The SAT test refers to Wright’s Serum Agglutination Test. Rose Bengal is a rapid agglutination test that contains acidic medium which makes it more sensitive and specific than the SAT.

So far, there are no studies comparing these tests, because Rose Bengal is a qualitative test, while Brucellacapt® is quantitative. It should be kept in mind that the application of both tests is different. Rose Bengal is indicated for suspected acute cases of brucellosis, Brucellacapt® for chronic cases.

Although widely used in all countries nowadays, Brucellacapt® was designed in its origin for detection of chronic cases in areas of high prevalence. The cut-off dilution for Brucellacapt® is based on clinical evidence and seroprevalence data of the disease in endemic areas, and it was established during the course of several published studies, which are available on our website. Laboratories in endemic countries screen samples at 1/320 and 1/640, as in those areas lower titers are seldom considered significant.

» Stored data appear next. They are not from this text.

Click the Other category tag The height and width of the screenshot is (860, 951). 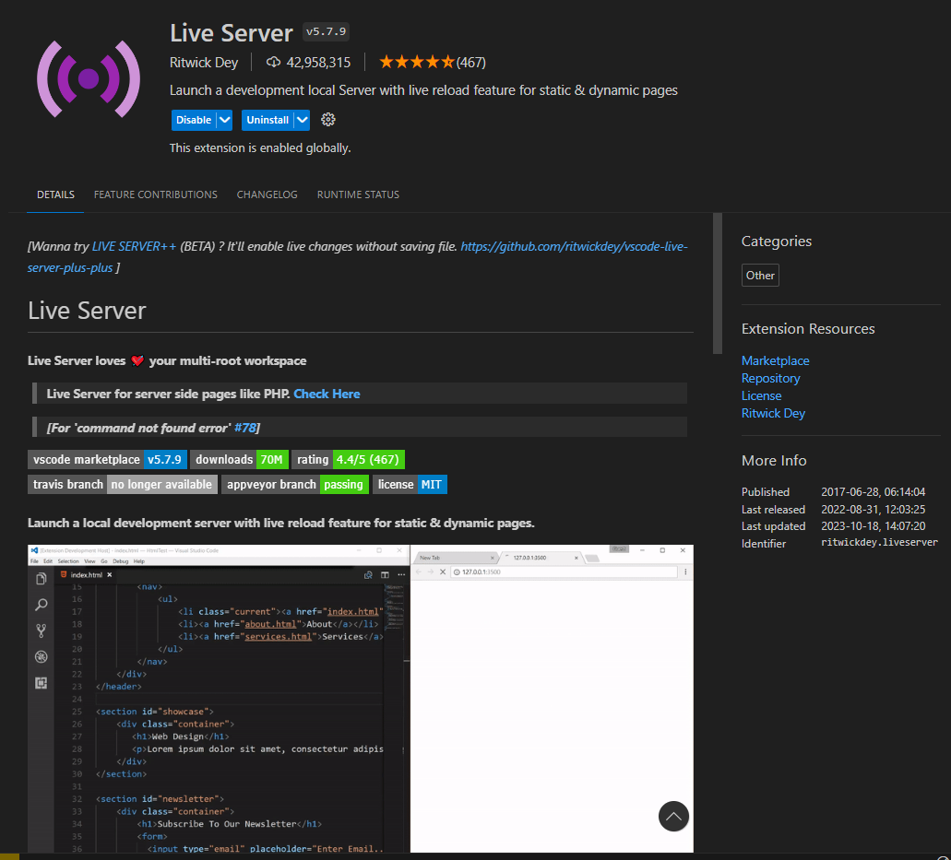[760, 275]
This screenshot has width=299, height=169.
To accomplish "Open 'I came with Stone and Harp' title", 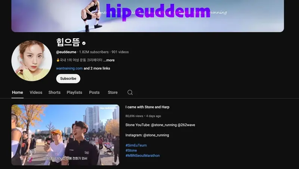I will pos(147,107).
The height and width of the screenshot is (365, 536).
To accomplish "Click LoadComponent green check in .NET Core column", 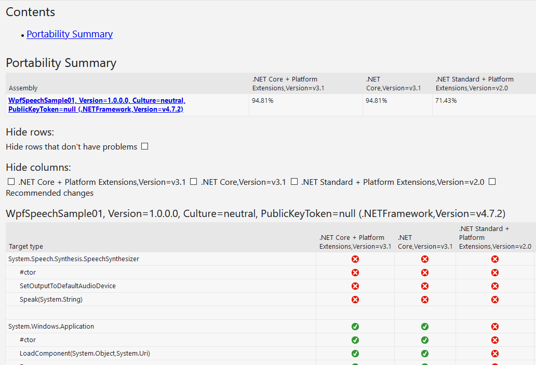I will (x=425, y=354).
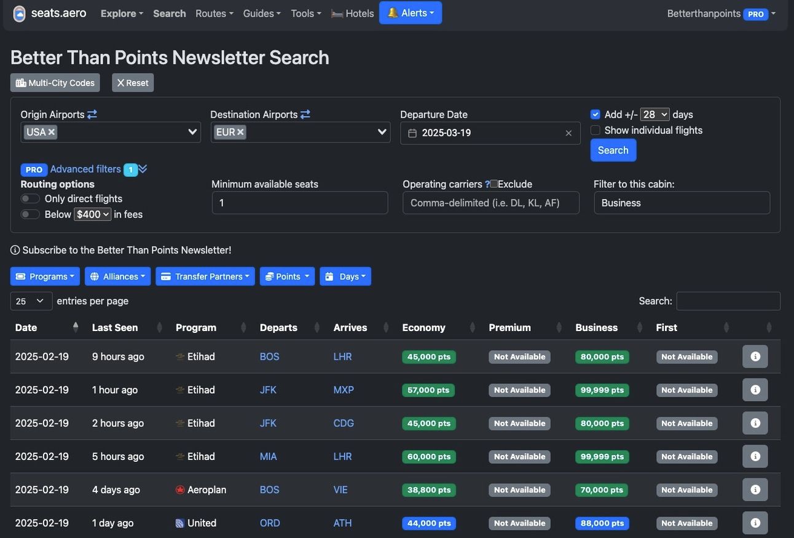Screen dimensions: 794x538
Task: Open the Explore menu in navbar
Action: tap(122, 14)
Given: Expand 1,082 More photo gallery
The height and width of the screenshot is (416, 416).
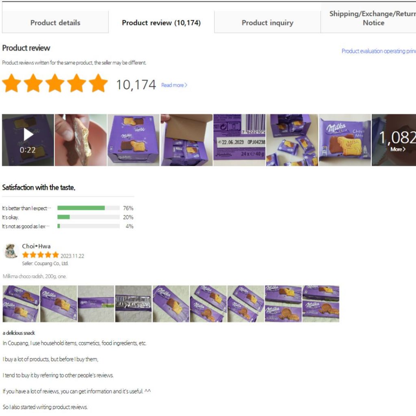Looking at the screenshot, I should coord(394,140).
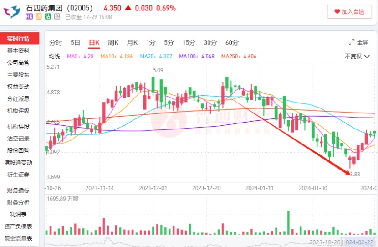The height and width of the screenshot is (247, 378).
Task: Click the orange 通 badge under stock name
Action: point(39,17)
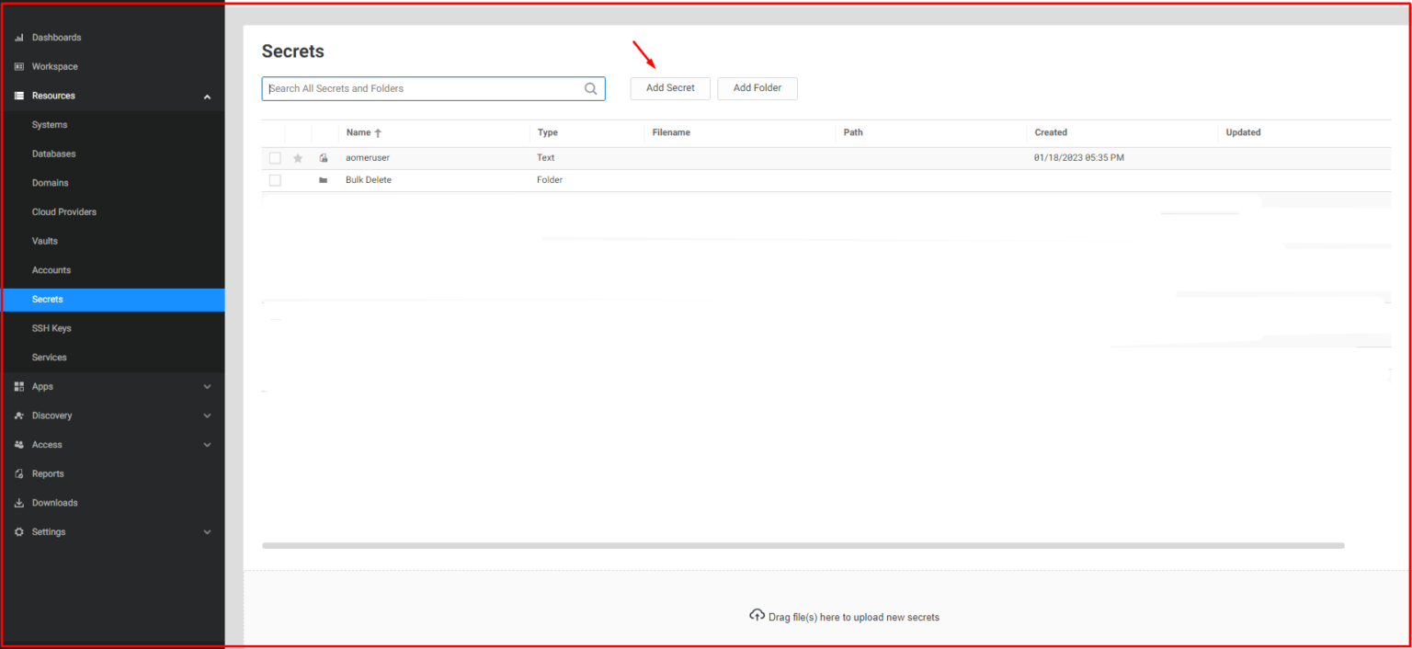This screenshot has height=649, width=1412.
Task: Click the Resources list icon
Action: click(x=18, y=95)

The correct way to establish the limit titer is to compare samples from patients with samples from healthy population, and carry out a ROC analysis. In an area of low prevalence of the disease, a 1/320 cut off for the screening assay seems too high, and in such circumstances, a complete titration would be advisable. The screening procedure detailed in the IFU was designed for specific circumstances, but there would be no technical inconvenience in carrying out the screening procedures at different titers, whenever the calculations to achieve the final titers used are carried out carefully. For instance, in a country like Germany, a screening dilution of 1/80 1/160 would be adequate.